The photographs from the cities of Europe are all those things, and they harked back to an earlier era, when the public rally was a basic tool of organization and inspiration.
They harked back in another way, too – one that the computer I was looking made apparent. Out in the square, starting up a vigil for the murdered Charlie Hebdo writers and cartoonists, all those people were doing something other than sitting somewhere looking at their computers. Sure, they were using their phones to skim headlines, tweet, and send text messages about the mass killing to an unprecedented degree. But they weren’t sitting somewhere looking at their computers. On some level, they had stepped away from the collective experience that is “being online” to an older form of collective experience. The combination of portable technology and dramatic – traumatic – experience had unplugged them.
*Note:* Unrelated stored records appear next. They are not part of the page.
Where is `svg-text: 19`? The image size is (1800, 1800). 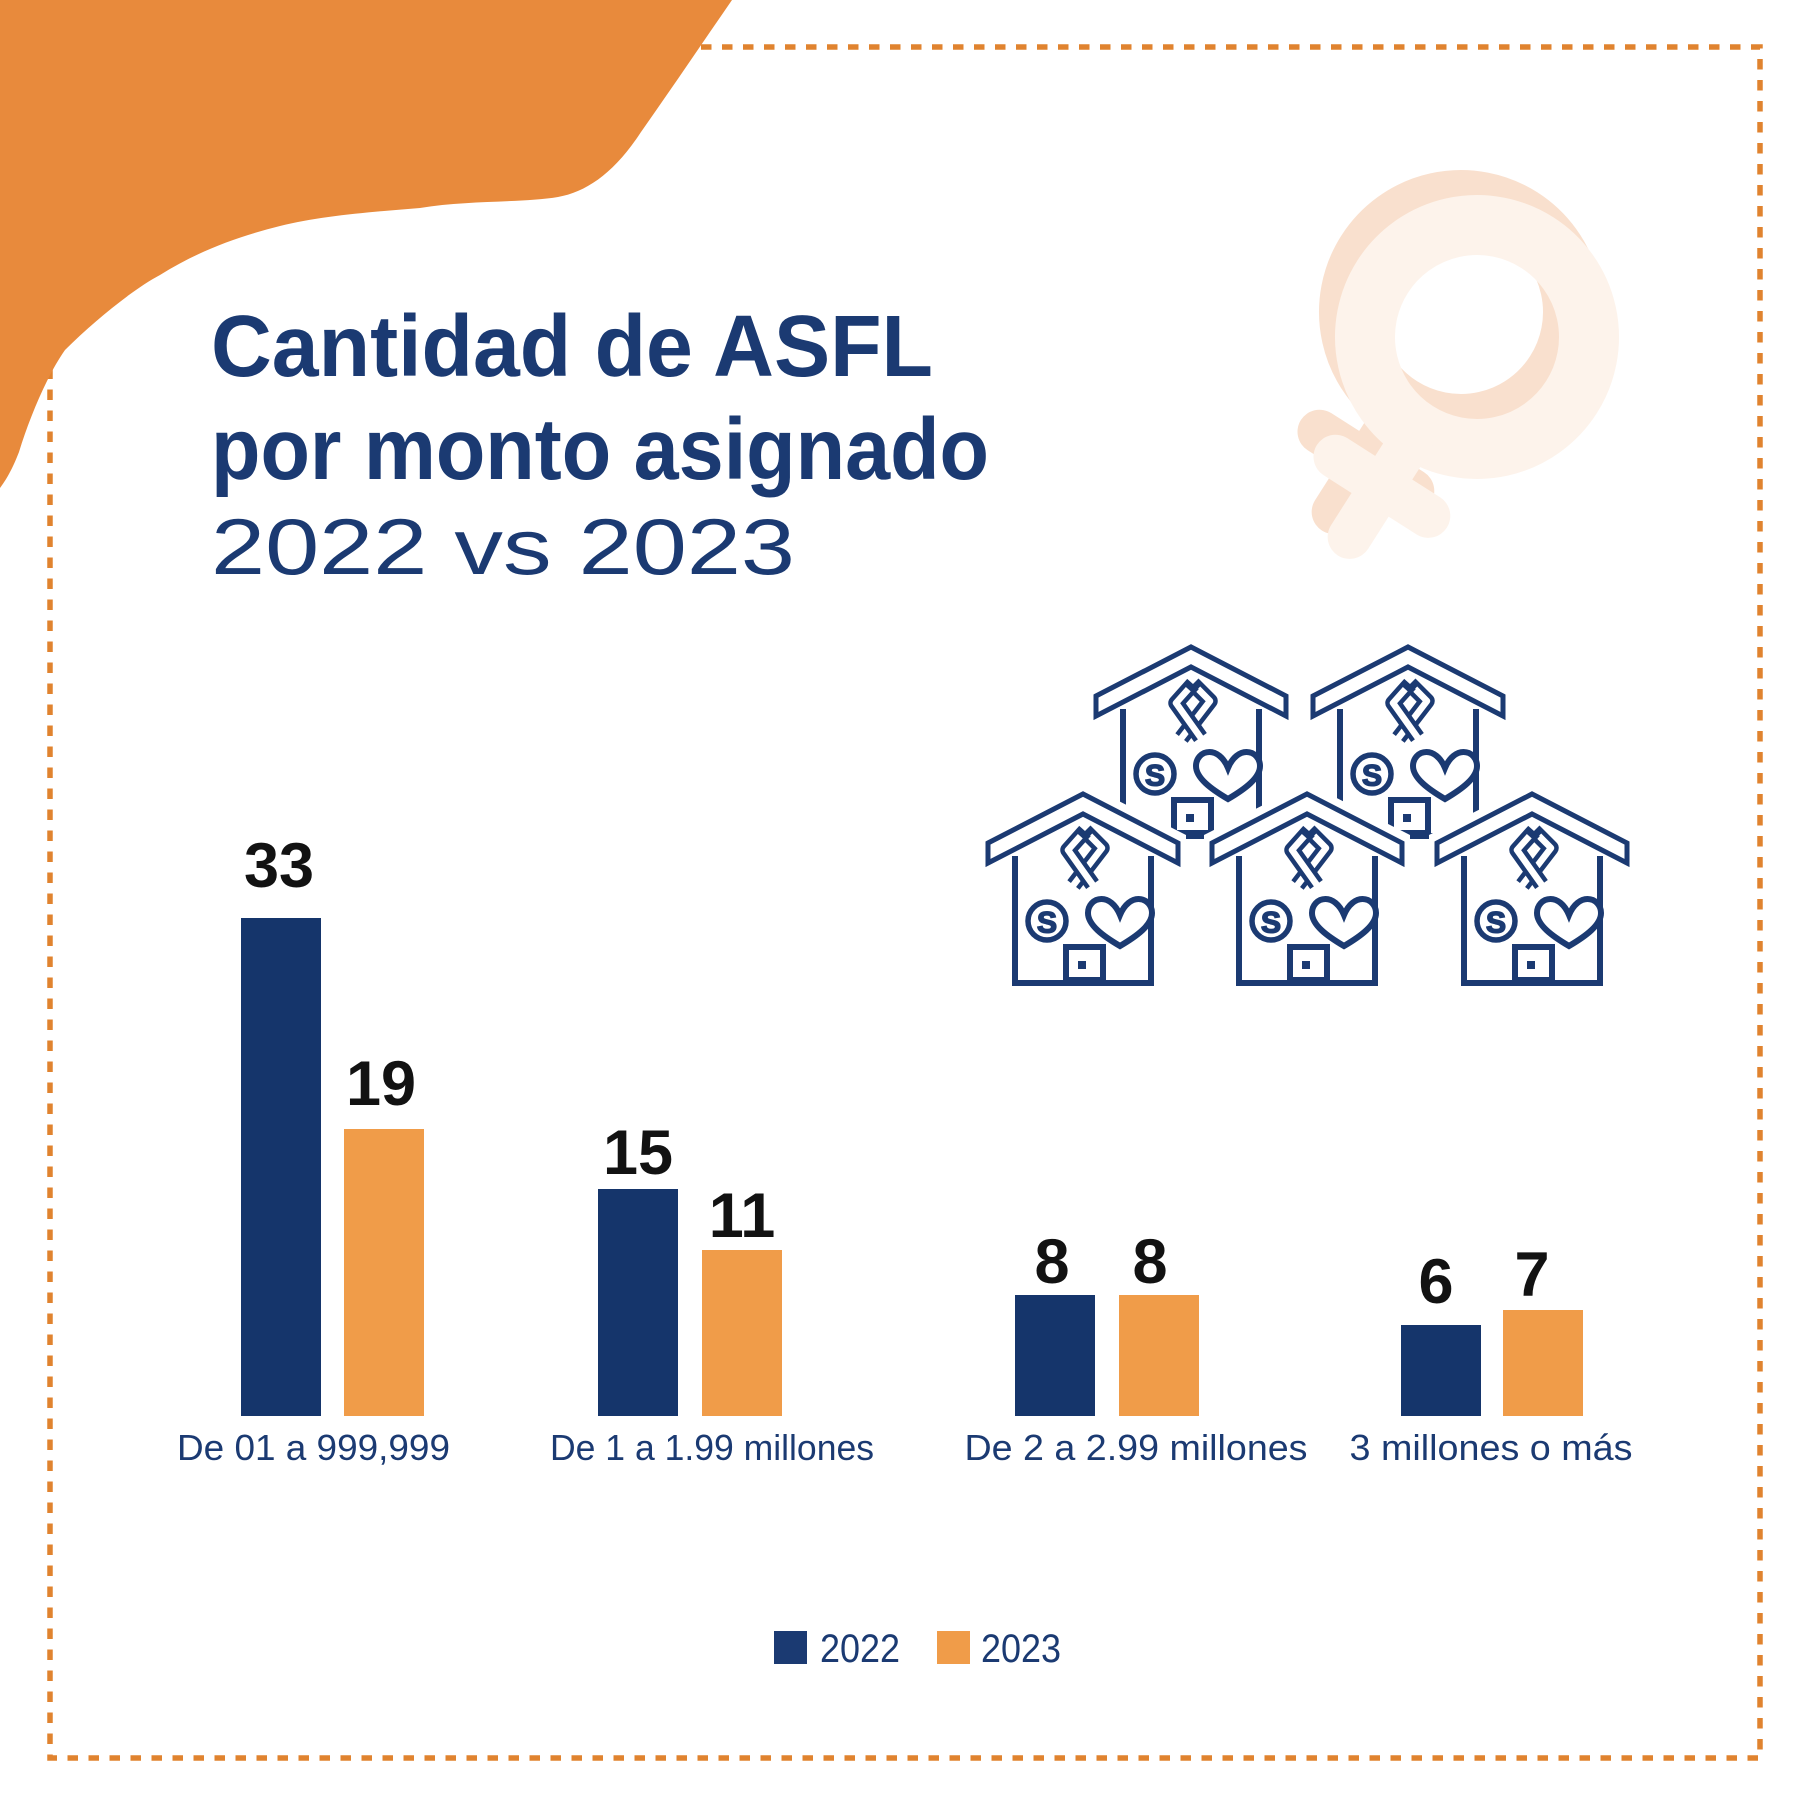
svg-text: 19 is located at coordinates (381, 1084).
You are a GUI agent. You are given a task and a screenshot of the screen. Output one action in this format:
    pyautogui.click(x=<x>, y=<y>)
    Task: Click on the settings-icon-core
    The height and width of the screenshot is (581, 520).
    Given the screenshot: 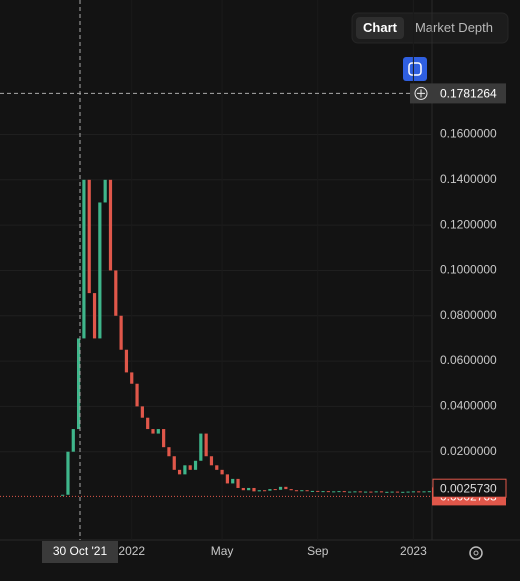 What is the action you would take?
    pyautogui.click(x=476, y=553)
“Stop all the clocks, unplug the telephone”: so begins Auden’s famous poem of grief. On some level, those citizens went to the square to be present in the moment. And yet the terms of such an outing have been upended: where not so long ago they would go to the square to merge with time (to be in the moment), now I figure those people went to the square in the knowledge that only an event of this magnitude could unhook them from the chrometer of the internet.
This week, I have been away from this website for nearly three days – just about as long as I’ve been away, except for foreign travel, since the site went live fifteen months ago. I wish I could say that I was away was for a significant civic reason such as the terrorist act that pulled Parisians away from their computers and into the streets. But I wasn’t. I’ve just been unexpectedly busy working on other things.
Tomorrow the spring term at Georgetown will begin – will begin, not for the first time in recent years, with prayer vigils and discussions about religion and terrorism.